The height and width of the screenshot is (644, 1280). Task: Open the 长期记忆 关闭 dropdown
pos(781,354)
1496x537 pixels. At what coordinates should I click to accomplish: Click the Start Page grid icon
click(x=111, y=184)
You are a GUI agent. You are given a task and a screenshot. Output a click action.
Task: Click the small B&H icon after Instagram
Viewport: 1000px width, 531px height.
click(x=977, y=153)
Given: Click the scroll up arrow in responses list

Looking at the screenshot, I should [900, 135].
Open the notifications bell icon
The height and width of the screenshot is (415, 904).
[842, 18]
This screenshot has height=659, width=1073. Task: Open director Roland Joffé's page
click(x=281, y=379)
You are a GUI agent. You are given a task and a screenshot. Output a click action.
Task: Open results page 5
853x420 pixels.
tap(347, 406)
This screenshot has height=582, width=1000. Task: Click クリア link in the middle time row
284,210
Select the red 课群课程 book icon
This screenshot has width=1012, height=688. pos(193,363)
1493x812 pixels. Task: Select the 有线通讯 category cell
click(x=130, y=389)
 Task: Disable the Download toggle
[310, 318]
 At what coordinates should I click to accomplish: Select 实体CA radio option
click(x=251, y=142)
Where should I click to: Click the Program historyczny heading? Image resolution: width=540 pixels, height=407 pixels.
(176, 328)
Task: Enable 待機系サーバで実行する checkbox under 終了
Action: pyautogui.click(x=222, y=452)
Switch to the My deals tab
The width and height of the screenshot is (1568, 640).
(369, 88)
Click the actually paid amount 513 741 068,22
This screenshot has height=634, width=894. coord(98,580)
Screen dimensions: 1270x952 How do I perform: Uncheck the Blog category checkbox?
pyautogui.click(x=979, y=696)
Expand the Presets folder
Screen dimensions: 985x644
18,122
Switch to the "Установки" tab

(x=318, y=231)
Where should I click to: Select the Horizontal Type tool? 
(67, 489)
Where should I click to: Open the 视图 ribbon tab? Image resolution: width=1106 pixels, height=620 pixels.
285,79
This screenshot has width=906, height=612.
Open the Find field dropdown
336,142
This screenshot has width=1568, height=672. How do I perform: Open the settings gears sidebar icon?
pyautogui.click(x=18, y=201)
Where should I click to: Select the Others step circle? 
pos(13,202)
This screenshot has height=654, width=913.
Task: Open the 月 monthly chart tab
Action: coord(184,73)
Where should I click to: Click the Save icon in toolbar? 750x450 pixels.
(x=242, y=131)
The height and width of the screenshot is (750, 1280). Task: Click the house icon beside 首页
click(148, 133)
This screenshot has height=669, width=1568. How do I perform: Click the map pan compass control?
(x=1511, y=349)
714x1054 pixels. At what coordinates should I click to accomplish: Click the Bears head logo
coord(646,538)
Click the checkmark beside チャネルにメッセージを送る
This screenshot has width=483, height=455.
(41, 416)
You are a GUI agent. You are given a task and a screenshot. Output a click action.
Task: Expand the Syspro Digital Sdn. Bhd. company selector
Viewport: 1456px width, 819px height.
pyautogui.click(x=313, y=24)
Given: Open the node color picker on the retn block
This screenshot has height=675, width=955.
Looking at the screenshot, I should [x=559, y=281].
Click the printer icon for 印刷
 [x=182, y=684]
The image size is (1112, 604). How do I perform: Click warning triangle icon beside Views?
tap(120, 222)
★ ★ ★ ★ ★
List every line in the entries above that contains the word "Expand".

Expand the Presets folder
Task: Expand the Syspro Digital Sdn. Bhd. company selector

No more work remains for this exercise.